**Selected text**
Challenges of Machine Learning Flashcards
what is overfitting?
when the model performs well on the training data, but doesnt generalise well
what are some solutions to overfitting?
choose a simpler model
gather more training data
fix the data, remove any outliers
what is regularization?
constraining a model to make it simpler and reduce the risk of overfitting
when does overfitting happen?
when the model is too complex relative to the amount and noisiness of the training data
what is a hyper-parameter?
a parameter that is not affected by the algorithm itself, it is global and must be set prior to training and remains constant
what is underfitting?
when the model is too simple to learn underlying structure of the data
what are some solutions to underfitting?
select a more complex model gather better features to the learning algorithm reducing constraints (reduce regularization hyperparameter)
what are some examples of bad data?
insufficient quantity of training data
nonrepresentative data
poor quality data
irrelevant features
what are two main challenges of machine learning?

(Target pointing data)
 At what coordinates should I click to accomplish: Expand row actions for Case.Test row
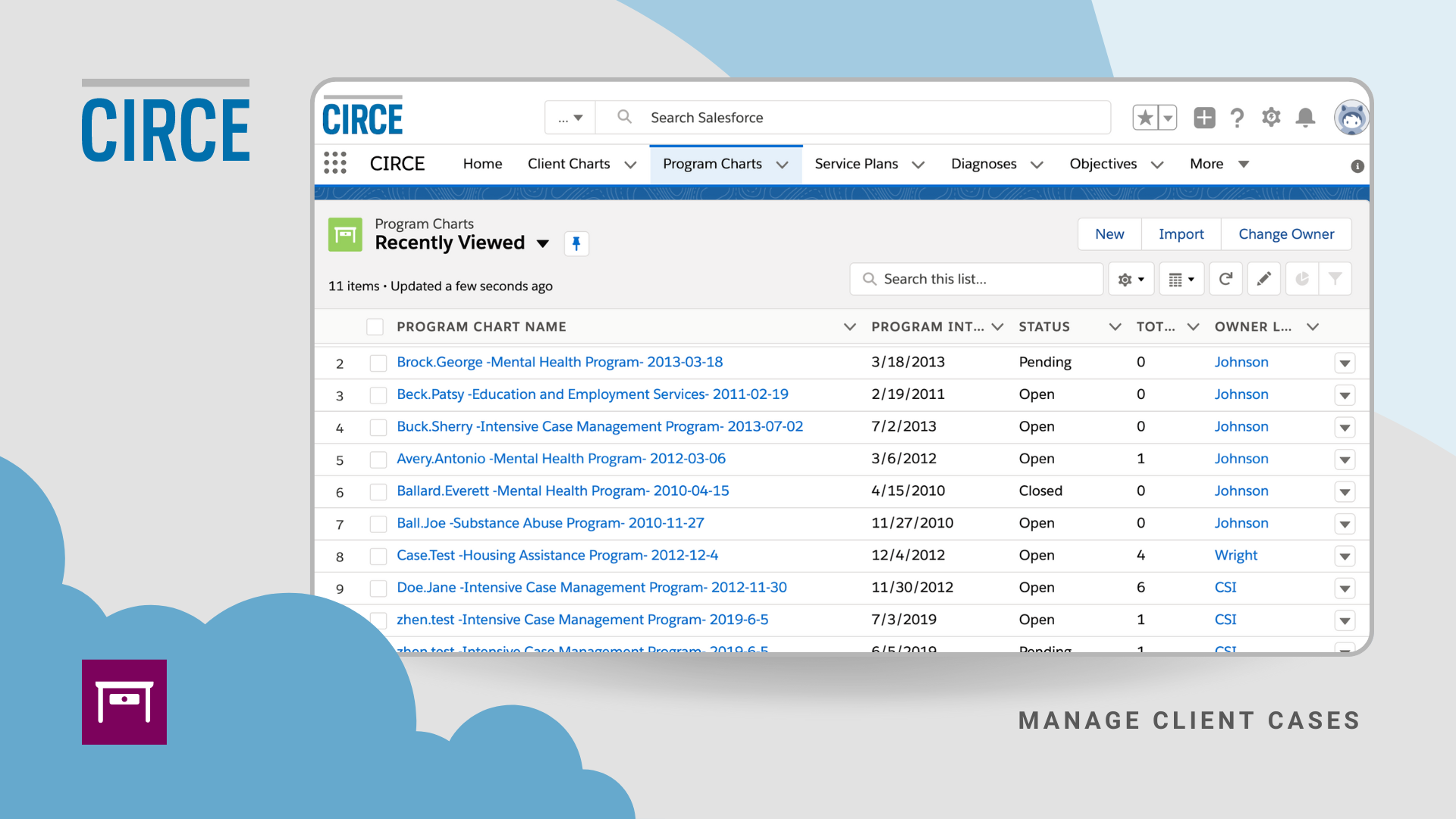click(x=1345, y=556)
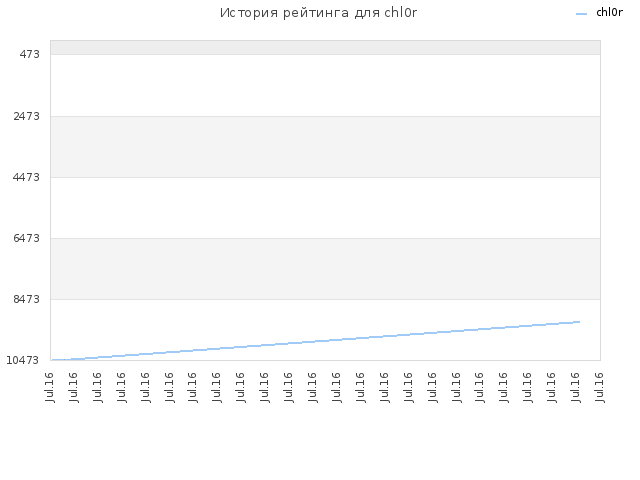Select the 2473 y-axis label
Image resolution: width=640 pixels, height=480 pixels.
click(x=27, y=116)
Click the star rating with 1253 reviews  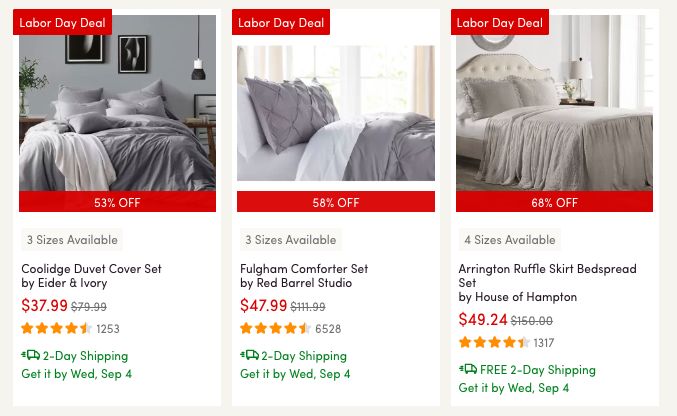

**Task brief**
Write what comes next in the machine learning flashcards, picking up right after their last line. This data isn't needed for the work.

**Output of the task**
bad data and bad algorithms
what is feature selection?
selecting the most useful features to train among existing features
what is feature extraction?
combining existing features to produce a more powerful one
what is poor quality data?
if the training data is full of errors, outliers and noise, it will make it harder for the system to detect the underlying patterns, so your system is less likely to perform well.
what is non-representative data?
the training data needs to be representative of the new cases you want to generalise to
what happens if a sample is too small?
you will have sampling noise
what happens if a sample is too large?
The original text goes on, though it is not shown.